Philip Raskin, M.D. received his medical degree from the University of Pittsburgh, School of Medicine and completed a residency in Internal Medicine there. He did a Fellowship in Endocrinology, Diabetes and Metabolism at UT Southwestern Medical Center at Dallas. He is board certified in Internal Medicine and Endocrinology, Diabetes and Metabolism. He is a Fellow of the American College of Physicians and the American College of Endocrinology, and is a Certified Diabetes Educator.
He is presently Professor of Medicine, Department of Internal Medicine and holds the Clifton and Betsy Robinson Chair in Biomedical Research at the University of Texas Southwestern Medical Center at Dallas. He is the Director of the University Diabetes Treatment Center and the Diabetes Clinic at Parkland Health and Hospital Systems. He is the Principal Investigator in two NIH funded multicenter diabetes trials: The Diabetes Control and Complications Trial/Epidemiology of Diabetes Interventions and Complications (DCCT/EDIC) and TrialNet.
Dr. Raskin is a clinical researcher widely renowned for his work in diabetes, diabetes complications and diabetes management. He was the Editor of The Journal of Diabetes and Its Complications from 1990 to 2011 and has served as a past Editor of Clinical Diabetes.
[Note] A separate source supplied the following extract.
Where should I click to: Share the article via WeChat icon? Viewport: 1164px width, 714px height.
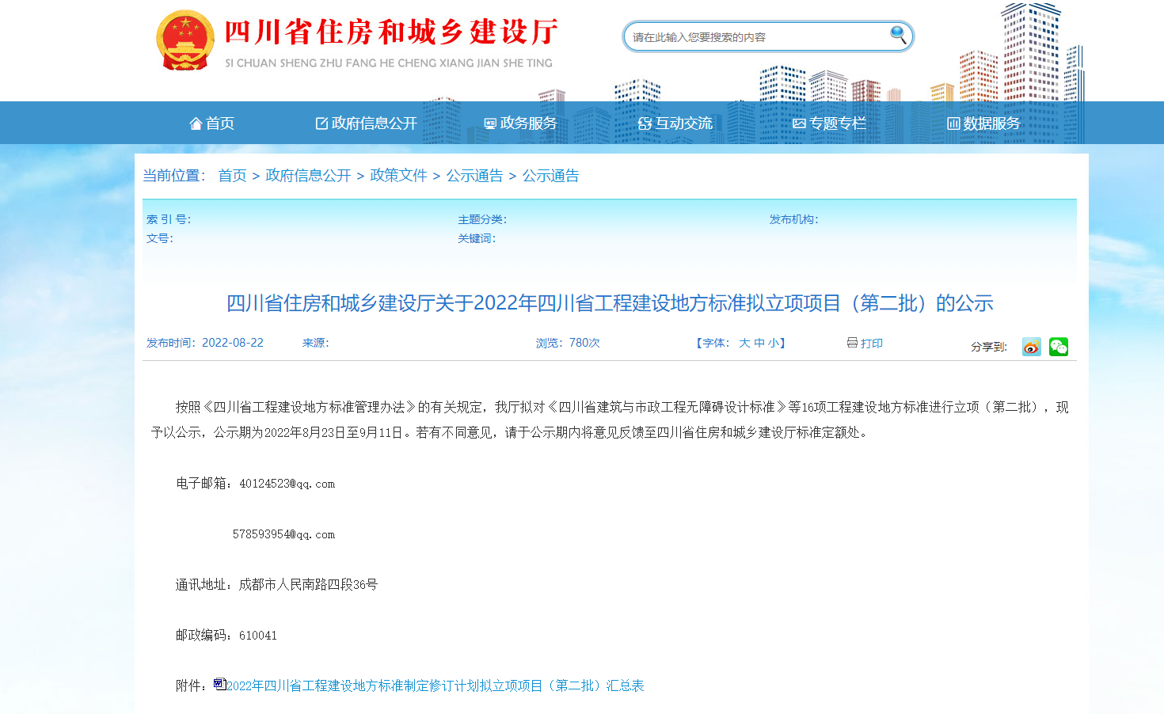pyautogui.click(x=1059, y=347)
He is widely published in such peer reviewed journals, such as the New England Journal of Medicine, The Journal of Clinical Investigation, Diabetes, Diabetes Care, the Annals of Internal Medicine, and The Journal of Diabetes and Its Complications. He has also authored numerous chapters in clinical text books.
Peter van Walsum , Mitokine Science Advisor, is Associate Professor of Chemical and Biological Engineering at the University of Maine. Prior to coming to U. Maine, van Walsum was Assistant and then Associate Professor of Environmental Science at Baylor University, TX, where he served as graduate program director. Van Walsum is a professional chemical engineer and has also worked in process engineering for AMEC Americas and Shell Canada. Peter holds a PhD in Biochemical Engineering from Dartmouth College, as well as Masters and Bachelor degrees in Chemical Engineering from McGill University and a BA in Geology from Williams College, MA.